With days to go before Christmas, Americans are sick and tired of being sick and tired. Of reworking plans to adapt to the latest virus risks. Of searching for at-home tests and not finding them. Of wondering whether after two years of avoiding Covid-19, or surviving it, or getting vaccinated and maybe even boosted, Omicron is the variant they inevitably catch.

A sense of dread about Omicron’s rapid spread — the fastest of any variant yet — has swept through the Northeast and Upper Midwest, which were already swamped with Delta variant cases and hospitalizations. And unease has burgeoned even in states and territories like Florida, Hawaii and Puerto Rico that had moved past a terrible summer of Delta and, until recently, experienced a relative virus lull.

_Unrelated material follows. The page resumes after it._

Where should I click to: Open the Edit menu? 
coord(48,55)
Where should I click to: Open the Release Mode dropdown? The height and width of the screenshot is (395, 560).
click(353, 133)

“I’m mad,” said Mabel De Beunza, a publicist in her early 40s who spent 90 minutes at a drive-through testing line in downtown Miami on Monday after experiencing cold symptoms. No matter what her test result, she had decided against seeing her mother, who is immunocompromised, on Christmas.

Conversations with more than two dozen people across the country revealed that, more than panicked, Americans are exhausted by the emotional pandemic roller coaster and confused by mixed messages from experts and leaders about appropriate precautions.

“We’ve done so much, and still have this,” said Ms. De Beunza, whose family is vaccinated and boosted. “It’s been such a rough year.”